I'll freely admit that I have thought of little else besides BlogHer in the past few weeks. Seriously. I think that I last felt like this when I was preparing to go to Senior Prom. It is ridiculous!
Maybe I need to up my dose of Prozac or Xanax or something but I need to stop. Yeah right!
Here are the top five things that I am obsessing over about BlogHer:
1. What in the heck do I wear? I see all of these Twitter posts and people posting on their blogs about what they are wearing. Dresses? Heels? I am no fashionista but I hit some pretty good sales.
However, don't these people know that I am a work at home mom? I have heels. I have dresses. I guess that I can cut the tags off of them and bring them to BlogHer.

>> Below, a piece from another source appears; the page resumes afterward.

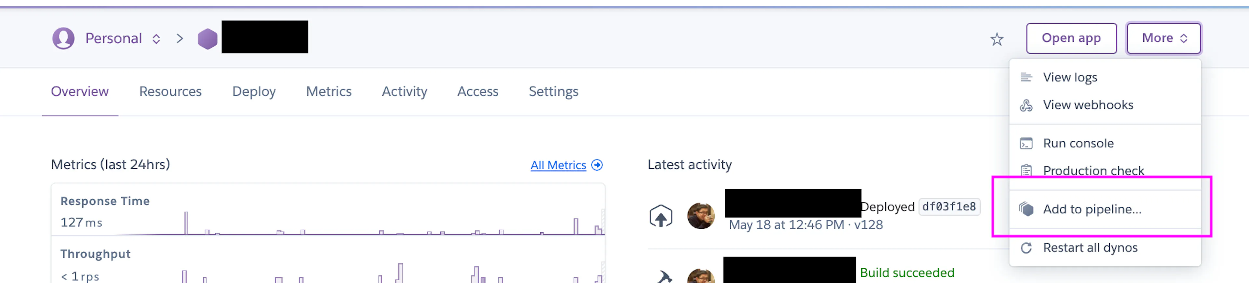Click the df03f1e8 commit hash

click(949, 207)
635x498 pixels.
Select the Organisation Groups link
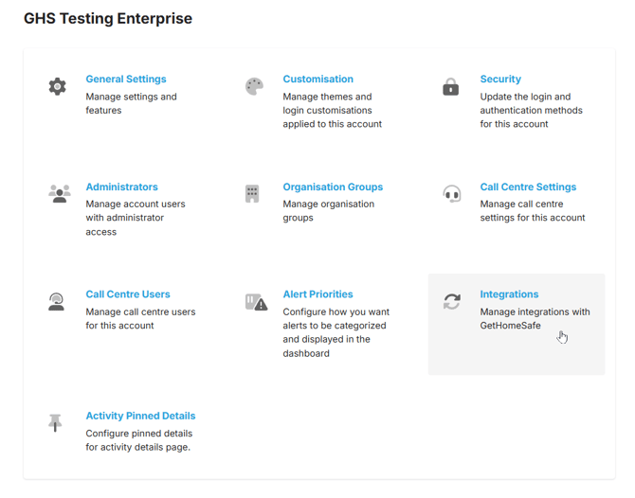pyautogui.click(x=333, y=187)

2. I feel compelled to search Twitter at least twice a day with the search term BlogHer. I don't know why. I guess that it is for fear that I will miss something. But I cannot stop. I learn something every time. Like which guy (@BusyDadBlog) will be wearing a dress, etc.
3. How will I keep all of the names straight? Even worse, will I know the names? I know so many people by their Twitter handles. I am not sure that I can handle real world names too. Holy crap I am overwhelmed. I actually have gone to sites for tips on remembering people's names because that is how bad that I am.
4. Which break out sessions should I attend? I have no clue. So many of them sound interesting. But if I wrote everything down that I actually wanted to do, would these sessions be last? Not much Twitter talk about the sessions. How many people attend the sessions? I am planning to be there.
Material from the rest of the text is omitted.